What TT Levels are Required to See Anabolic Effects?

beta blockers work by blocking beta adrenergic receptors, there are multiple types of beta adrenergic receptors in different types of tissue, for the heart, the main stimulants (when talking about stimulating increased heart rate/contractile force in response to catecholamine release) is the B-1 adrenergic receptor subtype, thus beta blockers that are more selective to blocking the effects (antagonising) B1 adrenergic receptors will be the most effective at slowing down heart rate/ reducing palpitations and/or arrhythmias.

Beta adrenergic receptors are the targets/ sites for catecholamines such as epinephrine (adrenaline), and I’m almost sure I spelled that wrong, and norepinephrine or however you spell it, blocking these receptors block the effects of ephineprine and however you spell the other one… thus beta blockers are also fantastic for reducing the physiologic side effects of anxiety, I find them immensely helpful for thus (anxiety is a vicious cycle, physiologic sides fuel phychological sides, and it’s a vicious loop until one can be cut off), thus yeetfloopity I have my beta-blocker for that and autonomic instability.

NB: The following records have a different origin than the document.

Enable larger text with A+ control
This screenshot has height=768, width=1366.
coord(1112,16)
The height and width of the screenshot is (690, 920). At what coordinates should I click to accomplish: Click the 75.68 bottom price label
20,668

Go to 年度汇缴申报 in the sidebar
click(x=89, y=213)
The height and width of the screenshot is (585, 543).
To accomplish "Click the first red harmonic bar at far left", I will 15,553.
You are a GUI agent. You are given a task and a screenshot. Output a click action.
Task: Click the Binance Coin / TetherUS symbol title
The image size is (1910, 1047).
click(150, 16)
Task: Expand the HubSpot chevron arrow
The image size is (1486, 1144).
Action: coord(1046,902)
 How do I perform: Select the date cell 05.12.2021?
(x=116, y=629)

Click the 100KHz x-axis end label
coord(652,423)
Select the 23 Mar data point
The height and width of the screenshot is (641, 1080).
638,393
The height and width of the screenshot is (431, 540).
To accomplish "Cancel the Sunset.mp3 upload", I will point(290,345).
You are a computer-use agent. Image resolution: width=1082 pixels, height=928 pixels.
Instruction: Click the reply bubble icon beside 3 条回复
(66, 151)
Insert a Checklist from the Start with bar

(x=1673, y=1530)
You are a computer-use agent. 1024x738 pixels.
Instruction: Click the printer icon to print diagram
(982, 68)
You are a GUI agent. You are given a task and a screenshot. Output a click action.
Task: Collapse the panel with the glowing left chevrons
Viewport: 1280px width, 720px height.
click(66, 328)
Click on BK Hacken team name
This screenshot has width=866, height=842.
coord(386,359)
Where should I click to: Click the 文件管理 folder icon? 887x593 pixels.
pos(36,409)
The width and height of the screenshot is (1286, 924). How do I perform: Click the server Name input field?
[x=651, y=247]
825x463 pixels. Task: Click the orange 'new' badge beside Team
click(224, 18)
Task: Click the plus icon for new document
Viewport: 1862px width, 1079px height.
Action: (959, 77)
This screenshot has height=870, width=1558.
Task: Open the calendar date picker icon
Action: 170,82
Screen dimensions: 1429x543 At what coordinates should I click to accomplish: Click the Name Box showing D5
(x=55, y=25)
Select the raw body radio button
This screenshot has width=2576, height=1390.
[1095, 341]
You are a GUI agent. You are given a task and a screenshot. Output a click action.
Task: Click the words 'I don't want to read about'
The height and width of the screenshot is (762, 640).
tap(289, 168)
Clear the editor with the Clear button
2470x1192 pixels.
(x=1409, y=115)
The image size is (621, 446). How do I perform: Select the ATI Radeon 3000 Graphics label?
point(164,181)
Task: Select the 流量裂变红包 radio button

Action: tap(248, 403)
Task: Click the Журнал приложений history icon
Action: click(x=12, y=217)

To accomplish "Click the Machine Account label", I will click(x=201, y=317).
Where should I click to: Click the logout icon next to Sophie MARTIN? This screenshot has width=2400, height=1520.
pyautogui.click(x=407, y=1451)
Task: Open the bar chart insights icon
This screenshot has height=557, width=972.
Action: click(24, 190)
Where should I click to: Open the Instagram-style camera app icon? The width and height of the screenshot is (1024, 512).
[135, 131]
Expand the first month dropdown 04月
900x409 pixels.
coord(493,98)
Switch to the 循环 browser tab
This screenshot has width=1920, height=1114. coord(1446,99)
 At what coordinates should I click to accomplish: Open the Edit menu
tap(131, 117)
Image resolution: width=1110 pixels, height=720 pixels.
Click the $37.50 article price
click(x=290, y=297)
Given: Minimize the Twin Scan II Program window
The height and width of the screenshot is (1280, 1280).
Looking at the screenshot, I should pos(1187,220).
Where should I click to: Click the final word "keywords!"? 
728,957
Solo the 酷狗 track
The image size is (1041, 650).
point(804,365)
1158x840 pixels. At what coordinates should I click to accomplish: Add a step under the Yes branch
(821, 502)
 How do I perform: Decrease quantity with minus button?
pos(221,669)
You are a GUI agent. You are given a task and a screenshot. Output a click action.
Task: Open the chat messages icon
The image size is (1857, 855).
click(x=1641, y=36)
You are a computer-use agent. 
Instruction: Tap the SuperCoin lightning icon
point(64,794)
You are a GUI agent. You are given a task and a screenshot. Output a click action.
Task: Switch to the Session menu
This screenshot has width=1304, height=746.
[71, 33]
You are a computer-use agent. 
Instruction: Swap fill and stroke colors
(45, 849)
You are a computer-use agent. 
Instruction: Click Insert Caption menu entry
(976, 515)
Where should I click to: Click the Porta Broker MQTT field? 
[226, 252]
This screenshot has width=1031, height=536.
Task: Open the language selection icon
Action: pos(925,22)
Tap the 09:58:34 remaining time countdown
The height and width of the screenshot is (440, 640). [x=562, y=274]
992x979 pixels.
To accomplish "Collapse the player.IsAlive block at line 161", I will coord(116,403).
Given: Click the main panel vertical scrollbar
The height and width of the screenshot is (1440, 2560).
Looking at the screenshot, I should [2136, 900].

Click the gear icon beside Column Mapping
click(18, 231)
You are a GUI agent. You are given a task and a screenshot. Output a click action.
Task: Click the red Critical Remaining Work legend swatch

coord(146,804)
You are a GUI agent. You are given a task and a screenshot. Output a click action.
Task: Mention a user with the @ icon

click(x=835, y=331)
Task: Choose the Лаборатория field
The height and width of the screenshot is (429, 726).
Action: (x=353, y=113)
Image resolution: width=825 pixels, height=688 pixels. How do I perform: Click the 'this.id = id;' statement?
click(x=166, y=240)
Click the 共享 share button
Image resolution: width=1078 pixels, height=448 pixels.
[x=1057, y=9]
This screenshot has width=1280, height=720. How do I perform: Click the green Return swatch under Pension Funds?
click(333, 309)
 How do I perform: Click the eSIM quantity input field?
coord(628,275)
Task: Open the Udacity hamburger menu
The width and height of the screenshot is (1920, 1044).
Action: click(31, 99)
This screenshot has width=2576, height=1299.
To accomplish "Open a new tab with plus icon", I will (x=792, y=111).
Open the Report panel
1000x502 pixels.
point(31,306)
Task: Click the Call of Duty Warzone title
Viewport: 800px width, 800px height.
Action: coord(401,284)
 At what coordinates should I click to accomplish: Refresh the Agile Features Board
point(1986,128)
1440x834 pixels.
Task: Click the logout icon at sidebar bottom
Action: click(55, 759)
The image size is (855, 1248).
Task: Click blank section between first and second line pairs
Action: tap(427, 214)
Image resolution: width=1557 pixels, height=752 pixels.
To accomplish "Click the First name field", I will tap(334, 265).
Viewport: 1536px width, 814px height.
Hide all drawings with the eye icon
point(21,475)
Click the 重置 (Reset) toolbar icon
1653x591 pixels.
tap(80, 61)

Alpha blocker… eh, there’s more tried and true ways to achieve an erection (I mean you can always try yohimbine (alpha 2 adrenergic receptor agonist), could relax smooth muscle and allow more blood flow, however if you’re looking to slow your heart rate… yohimnine isn’t a great choice lol, kinda counterproductive. Ever try a PDE5 inhibitor, I don’t have ED, but I’ve used Cialis before as I’m an irresponsible moron sometimes and it’s fucking awesome. (just make sure you’re BP isn’t super low, for someone like me, experimenting with a vasodialating medication such as Cialis is actually quite dangerous).

I’m not qualified to give medical advice btw, so take what I say with a grain of salt. Dr Mr Dr Mr Dr Mr Dr Mr Dr Mr Sir Mr Dr Sir Professor Sir Sirrington is the person to ask about this for a more accurate response.